Plaintiff’s putative class action alleged that defendant Mott’s violated FDA regulations and California’s Sherman Law and Unfair Competition Law when it labeled and sold its 100 percent apple juice with the label “No Sugar Added,” which plaintiff claimed misled consumers into thinking the juice had fewer calories than its competitors. For some reason, Plaintiff sought issue-specific class certification on liability only pursuant to Rule 23(c)(4). The district court denied plaintiff’s motion for class certification after allowing plaintiff to provide supplemental briefing on how the claims would proceed if liability was determined on a class-wide basis. The circuit court affirmed.
In his motion for class certification, plaintiff claimed he could satisfy the requirements for an injunction class under Rule 23(b)(2) or a damages class under Rule 23(b)(3). Instead, and apparently without sufficient justification, plaintiff sought certification under Rule 23(c)(4) which provides that a class may be brought with respect to particular issues “when appropriate.” The court held that “[c]ertification of an issues class under Rule 23(c)(4) is ‘appropriate’ only if it ‘materially advances the disposition of the litigation as a whole.’”

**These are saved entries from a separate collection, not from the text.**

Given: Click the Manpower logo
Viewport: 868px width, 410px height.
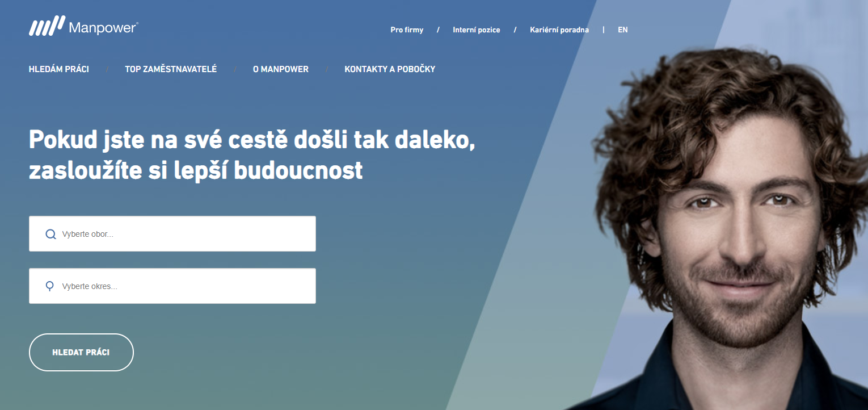Looking at the screenshot, I should (83, 26).
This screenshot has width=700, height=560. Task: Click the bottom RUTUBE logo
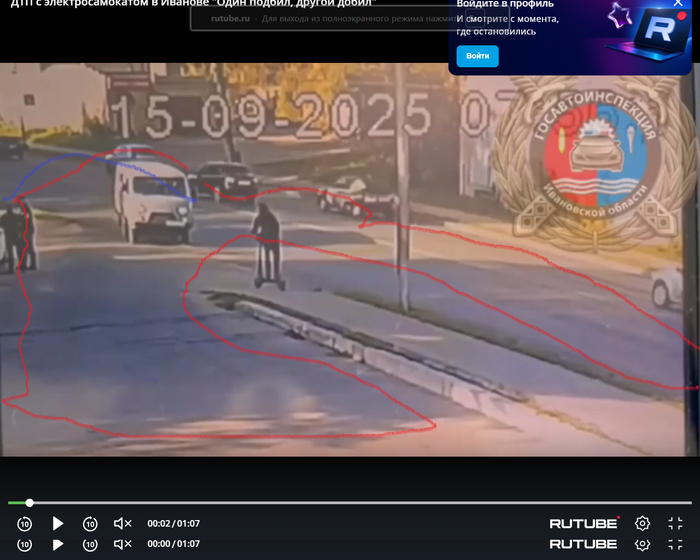tap(583, 544)
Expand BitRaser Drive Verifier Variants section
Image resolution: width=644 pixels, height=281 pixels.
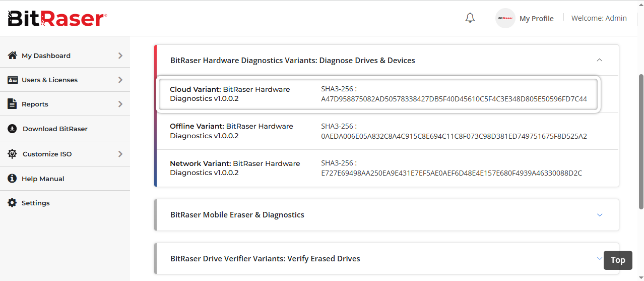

Unconvinced that issues-only certification on liability would materially advance the disposition of the entire case based on the initial brief, the district court provided plaintiff with an opportunity to submit supplemental briefing. The court asked plaintiff to specify how damages would be resolved after liability under his proposed certification plan. Upon review of the supplemental briefing, the court found plaintiff failed to articulate sufficient grounds for proceeding with certification on liability only. Accordingly, the court denied certification of the purported class, noting “a district court is not bound to certify a liability class merely because it is permissible to do so.”
The circuit court affirmed the district court’s denial of class certification, finding there was no abuse of discretion in denying the motion.